Les facteurs humains sont responsables de multiplier par 200 les incendies extrêmes dans l’Arctique

Une étude récente a révélé que les facteurs humains ont multiplié par 200 l’incidence des incendies extrêmes dans l’Arctique, soulignant un lien direct entre l’activité anthropogénique et l’augmentation notable de ces événements au cours des dernières décennies.

La recherche indique que la probabilité que ces incendies soient causés uniquement par la variabilité naturelle est inférieure à 1%. Cela souligne l’influence critique du changement climatique dans cette région arctique.

Depuis 1982, les données montrent que neuf des dix années avec la plus grande superficie affectée par les incendies ont été enregistrées au XXIe siècle.

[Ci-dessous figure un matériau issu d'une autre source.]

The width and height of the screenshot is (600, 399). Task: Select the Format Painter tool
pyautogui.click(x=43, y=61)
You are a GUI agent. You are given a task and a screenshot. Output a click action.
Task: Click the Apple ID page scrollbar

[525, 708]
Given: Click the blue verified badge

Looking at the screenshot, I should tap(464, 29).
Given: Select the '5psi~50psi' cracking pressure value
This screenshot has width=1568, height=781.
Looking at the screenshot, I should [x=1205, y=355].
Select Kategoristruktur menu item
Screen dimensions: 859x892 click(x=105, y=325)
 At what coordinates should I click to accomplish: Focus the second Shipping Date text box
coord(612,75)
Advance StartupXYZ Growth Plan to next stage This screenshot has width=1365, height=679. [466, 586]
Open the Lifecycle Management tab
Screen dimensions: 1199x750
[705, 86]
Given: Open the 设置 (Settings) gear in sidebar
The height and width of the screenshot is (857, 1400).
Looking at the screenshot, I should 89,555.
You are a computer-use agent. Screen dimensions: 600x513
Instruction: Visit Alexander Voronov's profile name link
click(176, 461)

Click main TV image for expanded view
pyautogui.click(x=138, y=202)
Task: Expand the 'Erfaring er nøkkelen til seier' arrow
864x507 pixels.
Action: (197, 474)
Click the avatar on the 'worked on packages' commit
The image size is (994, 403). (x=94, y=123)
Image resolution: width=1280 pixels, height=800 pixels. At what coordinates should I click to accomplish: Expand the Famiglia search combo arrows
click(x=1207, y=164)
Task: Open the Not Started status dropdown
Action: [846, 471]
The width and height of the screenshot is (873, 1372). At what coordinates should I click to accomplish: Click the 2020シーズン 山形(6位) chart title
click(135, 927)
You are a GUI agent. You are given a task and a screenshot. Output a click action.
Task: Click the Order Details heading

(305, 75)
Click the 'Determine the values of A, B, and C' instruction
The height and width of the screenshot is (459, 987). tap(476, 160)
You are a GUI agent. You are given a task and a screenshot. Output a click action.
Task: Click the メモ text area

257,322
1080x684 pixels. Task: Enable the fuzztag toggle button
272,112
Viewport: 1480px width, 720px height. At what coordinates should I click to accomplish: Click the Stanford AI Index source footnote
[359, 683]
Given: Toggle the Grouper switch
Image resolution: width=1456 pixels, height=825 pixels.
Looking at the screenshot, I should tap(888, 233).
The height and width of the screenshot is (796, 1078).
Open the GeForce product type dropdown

L’analyse identifie l’augmentation des températures maximales quotidiennes et la réduction de l’humidité relative comme des facteurs déterminants qui favorisent des incendies de forêt extrêmes. Ces changements assèchent la végétation, augmentant la facilité d’ignition et la propagation du feu.

De plus, une augmentation du déficit de pression de vapeur a été observée, un indicateur de la sécheresse de l’air qui affecte la végétation, facilitant un environnement propice à des incendies plus intenses.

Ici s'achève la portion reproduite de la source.